Vicky's on-screen love life is also substantially different from what appears in the book. In the film, Zachary does not try to commit suicide, and his negative behavior has been toned down. Instead the film shows Zach involved in positive activities, most notably joining forces with Adam to expose the illegal fishing methods. In the book, the character Leo Rodney competes with Zachary Gray for Vicky's attention, while Adam tries to avoid forming a romantic attachment with her because of a negative experience the previous summer. In the film, Adam and Zachary are rivals, and Leo does not appear.

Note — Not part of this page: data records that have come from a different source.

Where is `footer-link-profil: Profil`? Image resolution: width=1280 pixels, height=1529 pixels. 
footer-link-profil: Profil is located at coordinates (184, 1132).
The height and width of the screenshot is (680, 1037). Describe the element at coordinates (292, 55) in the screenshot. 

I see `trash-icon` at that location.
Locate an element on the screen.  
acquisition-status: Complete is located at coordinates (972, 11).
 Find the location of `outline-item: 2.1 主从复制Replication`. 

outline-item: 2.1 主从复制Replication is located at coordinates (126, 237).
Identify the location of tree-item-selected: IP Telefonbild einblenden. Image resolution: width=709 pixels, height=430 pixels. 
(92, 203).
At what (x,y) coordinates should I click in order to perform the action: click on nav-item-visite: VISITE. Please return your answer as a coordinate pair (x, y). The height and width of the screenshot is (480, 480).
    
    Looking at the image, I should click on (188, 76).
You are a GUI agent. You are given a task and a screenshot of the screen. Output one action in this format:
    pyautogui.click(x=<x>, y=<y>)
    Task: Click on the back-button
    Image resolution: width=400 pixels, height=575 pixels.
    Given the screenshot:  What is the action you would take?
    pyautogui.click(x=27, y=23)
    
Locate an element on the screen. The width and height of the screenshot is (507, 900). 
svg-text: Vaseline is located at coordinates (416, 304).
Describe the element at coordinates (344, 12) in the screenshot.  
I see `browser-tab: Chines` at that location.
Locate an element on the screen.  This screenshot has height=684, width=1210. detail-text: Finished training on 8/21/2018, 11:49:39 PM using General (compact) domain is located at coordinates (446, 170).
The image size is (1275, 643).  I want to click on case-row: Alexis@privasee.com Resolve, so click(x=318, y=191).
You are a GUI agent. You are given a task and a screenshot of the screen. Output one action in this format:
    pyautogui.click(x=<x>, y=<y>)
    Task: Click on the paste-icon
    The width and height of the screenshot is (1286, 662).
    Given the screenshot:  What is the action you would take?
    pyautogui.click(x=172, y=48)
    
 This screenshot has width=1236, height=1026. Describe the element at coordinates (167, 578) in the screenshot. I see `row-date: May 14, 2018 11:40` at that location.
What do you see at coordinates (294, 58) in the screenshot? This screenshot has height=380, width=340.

Family relationships in the film have been similarly changed and streamlined. Vicky's parents are absent for most of the film, whereas they are very much present in the novel. In the film, Vicky's parents expect her to study science, while in the book, they encourage Vicky to choose her own path. Vicky's older brother John is not mentioned, and his interest in astronomy is given to Suzy instead. In the novel, Vicky's grandfather is completely honest about his illness and from the beginning, Vicky understands that her grandfather will not be alive at the end of the summer. In the film the extent and nature of his illness is a secret that is only gradually revealed.

==Reception==
Laura Fries of Variety reviewed the film negatively, remarking "Writers Marita Giovanni and Bruce Graham take the poignant and thought-provoking notions of life and death found in the Madeline L’Engle teen novel and turn it into Gidget meets Flipper drivel..." Lynne Heffley of Los Angeles Times was more complimentary, lauding the performances, highlighting "...Mischa Barton's luminous presence as Vicky and the venerable James Whitmore as her tender and wise grandfather."

==Award and nomination==
The film's director, Greg Beeman, was nominated for the 2002 Directors Guild of America Award for Outstanding Directorial Achievement in Children's Programs for A Ring of Endless Light.